◆ **EXERCISE GOAL**
Write out each line of the entries below that holds the word "bubble".

◆ **SOURCE MATERIAL**
=== Section Start ===

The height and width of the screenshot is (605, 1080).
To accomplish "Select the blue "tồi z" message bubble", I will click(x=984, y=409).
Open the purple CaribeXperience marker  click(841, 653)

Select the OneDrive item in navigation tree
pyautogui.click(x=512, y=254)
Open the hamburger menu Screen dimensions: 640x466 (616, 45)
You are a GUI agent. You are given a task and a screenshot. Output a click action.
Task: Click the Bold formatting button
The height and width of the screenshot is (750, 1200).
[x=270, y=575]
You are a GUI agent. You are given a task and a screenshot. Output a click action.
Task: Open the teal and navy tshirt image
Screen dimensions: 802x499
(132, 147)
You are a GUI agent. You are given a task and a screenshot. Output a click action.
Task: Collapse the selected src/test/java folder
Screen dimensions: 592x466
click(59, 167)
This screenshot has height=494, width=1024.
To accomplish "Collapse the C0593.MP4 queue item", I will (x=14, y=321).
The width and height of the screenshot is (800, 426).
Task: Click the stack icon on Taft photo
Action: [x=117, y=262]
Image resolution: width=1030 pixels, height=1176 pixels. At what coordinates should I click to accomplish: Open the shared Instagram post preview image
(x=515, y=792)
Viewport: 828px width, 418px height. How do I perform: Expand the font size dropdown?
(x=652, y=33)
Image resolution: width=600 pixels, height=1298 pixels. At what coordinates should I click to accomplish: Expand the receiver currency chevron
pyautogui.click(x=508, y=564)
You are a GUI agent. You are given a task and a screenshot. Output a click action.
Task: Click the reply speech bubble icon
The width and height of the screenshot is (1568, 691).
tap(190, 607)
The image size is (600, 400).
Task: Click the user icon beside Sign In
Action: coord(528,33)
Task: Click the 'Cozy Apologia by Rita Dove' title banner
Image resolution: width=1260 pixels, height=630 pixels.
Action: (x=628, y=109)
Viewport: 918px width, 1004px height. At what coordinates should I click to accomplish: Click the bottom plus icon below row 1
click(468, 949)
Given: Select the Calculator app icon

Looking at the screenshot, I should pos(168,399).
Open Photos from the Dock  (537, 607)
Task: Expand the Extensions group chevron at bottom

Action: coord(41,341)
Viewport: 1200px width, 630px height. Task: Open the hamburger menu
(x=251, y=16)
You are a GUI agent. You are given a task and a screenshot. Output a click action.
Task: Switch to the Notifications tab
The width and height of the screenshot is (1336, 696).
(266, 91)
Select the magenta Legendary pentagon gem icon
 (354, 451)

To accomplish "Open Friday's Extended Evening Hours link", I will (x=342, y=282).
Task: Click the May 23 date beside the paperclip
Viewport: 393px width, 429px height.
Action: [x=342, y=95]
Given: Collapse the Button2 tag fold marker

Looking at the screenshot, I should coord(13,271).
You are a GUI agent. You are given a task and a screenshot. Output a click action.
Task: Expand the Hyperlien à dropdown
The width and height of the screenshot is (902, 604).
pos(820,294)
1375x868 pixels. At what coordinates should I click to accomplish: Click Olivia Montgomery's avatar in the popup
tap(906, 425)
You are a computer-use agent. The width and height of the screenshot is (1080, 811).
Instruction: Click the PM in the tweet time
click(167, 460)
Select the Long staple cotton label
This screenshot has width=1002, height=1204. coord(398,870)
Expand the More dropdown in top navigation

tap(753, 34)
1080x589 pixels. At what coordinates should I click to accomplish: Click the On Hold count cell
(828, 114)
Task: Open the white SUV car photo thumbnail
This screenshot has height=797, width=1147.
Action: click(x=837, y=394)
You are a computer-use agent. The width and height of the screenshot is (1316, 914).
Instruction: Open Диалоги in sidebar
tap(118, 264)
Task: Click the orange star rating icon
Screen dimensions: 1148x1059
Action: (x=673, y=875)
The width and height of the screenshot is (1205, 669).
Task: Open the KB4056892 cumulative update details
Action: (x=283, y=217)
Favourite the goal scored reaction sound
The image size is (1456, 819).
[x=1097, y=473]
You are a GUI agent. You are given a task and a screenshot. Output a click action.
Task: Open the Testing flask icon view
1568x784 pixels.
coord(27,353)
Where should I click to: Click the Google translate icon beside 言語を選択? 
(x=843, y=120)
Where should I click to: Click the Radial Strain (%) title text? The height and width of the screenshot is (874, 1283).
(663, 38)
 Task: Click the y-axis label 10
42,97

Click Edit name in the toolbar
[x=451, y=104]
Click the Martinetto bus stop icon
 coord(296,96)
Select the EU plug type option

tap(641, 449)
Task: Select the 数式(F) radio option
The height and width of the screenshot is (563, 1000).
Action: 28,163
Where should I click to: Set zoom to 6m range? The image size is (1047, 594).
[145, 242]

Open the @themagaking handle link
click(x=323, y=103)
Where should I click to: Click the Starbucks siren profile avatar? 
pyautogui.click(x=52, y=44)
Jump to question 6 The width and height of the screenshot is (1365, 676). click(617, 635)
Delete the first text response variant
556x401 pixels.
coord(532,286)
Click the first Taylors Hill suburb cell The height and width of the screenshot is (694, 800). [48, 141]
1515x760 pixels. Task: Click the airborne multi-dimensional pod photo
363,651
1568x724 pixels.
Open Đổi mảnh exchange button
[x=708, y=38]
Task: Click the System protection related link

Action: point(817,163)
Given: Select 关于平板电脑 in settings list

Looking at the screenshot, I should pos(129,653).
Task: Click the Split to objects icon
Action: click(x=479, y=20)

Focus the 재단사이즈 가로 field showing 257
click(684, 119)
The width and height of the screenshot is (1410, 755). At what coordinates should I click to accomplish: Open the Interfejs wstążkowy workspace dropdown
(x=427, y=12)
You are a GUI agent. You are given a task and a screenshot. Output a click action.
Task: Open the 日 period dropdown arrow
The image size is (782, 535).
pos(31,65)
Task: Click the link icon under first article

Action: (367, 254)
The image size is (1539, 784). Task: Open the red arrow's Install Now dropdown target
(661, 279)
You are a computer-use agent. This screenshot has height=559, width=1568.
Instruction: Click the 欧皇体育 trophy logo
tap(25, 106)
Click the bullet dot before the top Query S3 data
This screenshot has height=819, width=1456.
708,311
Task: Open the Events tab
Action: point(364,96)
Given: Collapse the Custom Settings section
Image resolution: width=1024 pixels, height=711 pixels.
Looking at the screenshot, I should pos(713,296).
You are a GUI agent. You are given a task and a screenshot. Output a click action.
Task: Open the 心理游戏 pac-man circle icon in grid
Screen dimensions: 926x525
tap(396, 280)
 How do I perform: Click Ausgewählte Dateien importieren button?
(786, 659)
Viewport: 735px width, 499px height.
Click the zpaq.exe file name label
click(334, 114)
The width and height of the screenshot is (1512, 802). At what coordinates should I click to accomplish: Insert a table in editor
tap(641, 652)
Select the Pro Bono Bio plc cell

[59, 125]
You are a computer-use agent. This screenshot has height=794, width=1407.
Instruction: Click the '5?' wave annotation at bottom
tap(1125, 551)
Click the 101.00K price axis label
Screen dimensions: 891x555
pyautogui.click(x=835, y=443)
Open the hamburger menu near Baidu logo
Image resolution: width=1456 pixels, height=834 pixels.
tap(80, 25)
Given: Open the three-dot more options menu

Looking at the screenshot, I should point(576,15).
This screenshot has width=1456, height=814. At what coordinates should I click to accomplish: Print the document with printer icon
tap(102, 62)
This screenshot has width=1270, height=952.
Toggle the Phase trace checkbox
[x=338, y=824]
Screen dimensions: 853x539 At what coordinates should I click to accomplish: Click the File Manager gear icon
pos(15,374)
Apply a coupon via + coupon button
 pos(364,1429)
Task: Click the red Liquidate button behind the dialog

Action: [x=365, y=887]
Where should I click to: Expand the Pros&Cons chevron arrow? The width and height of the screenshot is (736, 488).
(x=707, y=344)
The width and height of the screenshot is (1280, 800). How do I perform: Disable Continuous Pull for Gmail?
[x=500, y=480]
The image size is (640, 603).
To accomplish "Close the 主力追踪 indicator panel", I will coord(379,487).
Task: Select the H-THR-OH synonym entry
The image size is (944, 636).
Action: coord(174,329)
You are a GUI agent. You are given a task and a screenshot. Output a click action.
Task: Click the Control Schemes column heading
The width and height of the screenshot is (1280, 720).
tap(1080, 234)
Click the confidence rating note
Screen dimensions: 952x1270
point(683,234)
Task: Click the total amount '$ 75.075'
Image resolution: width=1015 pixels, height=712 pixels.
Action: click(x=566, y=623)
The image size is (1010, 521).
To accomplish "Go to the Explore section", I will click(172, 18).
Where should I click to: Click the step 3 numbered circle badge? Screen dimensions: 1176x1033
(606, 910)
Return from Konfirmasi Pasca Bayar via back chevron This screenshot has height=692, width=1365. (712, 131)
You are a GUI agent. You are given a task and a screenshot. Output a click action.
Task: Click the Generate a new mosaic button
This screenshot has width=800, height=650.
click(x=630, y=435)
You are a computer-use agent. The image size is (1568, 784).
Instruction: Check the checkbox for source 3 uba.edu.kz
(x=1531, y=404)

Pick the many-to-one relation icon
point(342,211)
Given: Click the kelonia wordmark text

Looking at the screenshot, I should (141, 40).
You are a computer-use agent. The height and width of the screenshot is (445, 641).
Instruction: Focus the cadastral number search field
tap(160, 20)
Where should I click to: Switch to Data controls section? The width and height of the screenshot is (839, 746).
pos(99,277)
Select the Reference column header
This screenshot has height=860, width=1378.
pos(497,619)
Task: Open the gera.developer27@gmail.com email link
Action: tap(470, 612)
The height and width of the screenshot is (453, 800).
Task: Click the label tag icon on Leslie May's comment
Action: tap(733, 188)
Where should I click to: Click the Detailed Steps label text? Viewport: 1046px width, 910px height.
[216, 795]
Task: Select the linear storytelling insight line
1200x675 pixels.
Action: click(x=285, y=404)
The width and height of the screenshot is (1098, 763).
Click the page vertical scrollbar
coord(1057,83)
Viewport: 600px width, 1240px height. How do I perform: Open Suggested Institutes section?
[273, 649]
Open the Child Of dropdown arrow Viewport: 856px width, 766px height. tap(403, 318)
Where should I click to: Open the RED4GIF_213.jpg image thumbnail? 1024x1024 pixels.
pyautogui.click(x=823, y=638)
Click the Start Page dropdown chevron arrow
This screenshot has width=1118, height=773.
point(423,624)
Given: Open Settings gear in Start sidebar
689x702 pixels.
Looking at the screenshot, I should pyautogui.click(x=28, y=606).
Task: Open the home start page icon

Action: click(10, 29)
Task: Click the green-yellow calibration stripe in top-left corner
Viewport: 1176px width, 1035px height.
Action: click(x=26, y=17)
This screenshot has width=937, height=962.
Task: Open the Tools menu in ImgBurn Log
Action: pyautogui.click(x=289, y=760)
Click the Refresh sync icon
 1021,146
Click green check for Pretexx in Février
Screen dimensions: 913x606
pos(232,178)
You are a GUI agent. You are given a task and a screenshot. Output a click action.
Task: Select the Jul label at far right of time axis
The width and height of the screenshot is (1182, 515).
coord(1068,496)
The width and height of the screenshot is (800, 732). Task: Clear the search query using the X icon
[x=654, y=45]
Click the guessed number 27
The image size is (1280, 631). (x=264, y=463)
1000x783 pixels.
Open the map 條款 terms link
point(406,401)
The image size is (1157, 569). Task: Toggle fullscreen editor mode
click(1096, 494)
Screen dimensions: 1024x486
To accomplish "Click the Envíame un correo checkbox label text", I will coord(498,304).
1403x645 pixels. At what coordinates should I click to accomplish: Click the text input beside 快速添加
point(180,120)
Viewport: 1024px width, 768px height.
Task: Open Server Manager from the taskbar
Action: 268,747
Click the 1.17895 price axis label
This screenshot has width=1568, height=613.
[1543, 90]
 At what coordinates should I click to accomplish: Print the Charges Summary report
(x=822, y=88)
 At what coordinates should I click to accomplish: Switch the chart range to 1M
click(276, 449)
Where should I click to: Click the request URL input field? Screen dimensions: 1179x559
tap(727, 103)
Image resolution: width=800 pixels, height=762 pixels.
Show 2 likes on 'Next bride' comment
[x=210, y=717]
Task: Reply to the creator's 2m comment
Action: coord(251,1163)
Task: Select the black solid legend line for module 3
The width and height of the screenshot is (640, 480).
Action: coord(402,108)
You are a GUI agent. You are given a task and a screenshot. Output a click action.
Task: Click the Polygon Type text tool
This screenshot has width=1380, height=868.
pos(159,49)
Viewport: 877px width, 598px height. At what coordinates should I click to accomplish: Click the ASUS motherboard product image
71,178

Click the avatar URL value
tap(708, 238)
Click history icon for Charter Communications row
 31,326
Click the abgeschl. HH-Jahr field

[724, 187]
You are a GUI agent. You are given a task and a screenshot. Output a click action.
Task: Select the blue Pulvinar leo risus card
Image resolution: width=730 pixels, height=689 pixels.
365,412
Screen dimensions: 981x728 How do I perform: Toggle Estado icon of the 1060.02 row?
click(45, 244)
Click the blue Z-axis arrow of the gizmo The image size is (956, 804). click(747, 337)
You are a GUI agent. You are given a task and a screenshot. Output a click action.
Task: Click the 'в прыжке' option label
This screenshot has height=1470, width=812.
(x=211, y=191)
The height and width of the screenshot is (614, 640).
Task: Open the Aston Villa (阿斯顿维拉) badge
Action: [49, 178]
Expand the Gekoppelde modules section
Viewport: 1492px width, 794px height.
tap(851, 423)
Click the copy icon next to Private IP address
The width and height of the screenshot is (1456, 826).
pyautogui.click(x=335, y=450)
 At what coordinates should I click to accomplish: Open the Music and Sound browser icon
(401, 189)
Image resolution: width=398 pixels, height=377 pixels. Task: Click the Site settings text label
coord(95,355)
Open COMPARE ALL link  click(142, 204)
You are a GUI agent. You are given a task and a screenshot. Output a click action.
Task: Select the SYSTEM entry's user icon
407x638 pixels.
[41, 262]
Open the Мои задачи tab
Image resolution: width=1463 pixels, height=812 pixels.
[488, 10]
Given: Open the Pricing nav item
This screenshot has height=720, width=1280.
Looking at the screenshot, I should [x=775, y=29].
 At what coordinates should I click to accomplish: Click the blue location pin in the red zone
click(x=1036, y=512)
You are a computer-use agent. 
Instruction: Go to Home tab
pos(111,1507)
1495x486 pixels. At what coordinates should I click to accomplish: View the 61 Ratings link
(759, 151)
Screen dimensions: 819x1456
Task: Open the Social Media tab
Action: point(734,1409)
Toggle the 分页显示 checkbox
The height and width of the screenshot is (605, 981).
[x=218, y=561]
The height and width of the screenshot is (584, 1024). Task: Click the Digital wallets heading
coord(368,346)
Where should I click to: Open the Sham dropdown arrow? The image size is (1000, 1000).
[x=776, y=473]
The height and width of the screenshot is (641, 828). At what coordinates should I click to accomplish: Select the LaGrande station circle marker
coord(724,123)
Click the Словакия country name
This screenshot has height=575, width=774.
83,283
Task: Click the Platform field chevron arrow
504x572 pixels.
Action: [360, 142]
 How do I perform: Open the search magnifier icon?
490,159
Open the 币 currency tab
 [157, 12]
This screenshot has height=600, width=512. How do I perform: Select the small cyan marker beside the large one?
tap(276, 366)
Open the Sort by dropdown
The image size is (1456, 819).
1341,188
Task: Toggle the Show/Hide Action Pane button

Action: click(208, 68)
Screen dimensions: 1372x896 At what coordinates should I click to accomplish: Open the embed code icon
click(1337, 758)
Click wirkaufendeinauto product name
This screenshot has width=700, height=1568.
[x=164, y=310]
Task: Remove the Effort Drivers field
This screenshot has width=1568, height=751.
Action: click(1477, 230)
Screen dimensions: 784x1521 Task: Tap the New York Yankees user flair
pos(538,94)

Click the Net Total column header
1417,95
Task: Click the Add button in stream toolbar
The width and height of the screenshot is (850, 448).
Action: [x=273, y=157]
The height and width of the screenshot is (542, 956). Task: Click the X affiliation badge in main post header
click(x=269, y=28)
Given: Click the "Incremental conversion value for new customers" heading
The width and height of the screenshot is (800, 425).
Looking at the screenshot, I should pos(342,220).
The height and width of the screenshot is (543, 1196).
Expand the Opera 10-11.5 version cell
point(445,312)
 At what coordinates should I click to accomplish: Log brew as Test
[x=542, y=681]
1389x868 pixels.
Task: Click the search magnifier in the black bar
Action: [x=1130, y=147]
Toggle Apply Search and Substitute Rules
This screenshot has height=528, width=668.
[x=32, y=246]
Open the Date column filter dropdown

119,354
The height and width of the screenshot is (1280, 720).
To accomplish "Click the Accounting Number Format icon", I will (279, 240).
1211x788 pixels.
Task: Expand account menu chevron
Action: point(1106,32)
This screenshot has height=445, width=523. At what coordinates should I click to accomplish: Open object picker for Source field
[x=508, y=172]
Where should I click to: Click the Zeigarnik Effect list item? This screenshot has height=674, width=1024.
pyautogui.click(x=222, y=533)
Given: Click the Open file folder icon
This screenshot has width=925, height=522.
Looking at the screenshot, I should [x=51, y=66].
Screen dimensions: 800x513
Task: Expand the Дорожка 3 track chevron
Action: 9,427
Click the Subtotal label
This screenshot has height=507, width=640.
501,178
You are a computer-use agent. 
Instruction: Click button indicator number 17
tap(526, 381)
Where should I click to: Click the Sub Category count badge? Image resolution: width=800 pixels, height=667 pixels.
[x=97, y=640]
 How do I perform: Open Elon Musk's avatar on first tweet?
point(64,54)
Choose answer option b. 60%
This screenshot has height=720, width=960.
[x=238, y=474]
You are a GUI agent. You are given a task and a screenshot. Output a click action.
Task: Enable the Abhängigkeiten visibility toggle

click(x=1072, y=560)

=== Section End ===

◆ **ANSWER AREA**
To accomplish "Select the blue "tồi z" message bubble", I will click(x=984, y=409).
Task: Click the reply speech bubble icon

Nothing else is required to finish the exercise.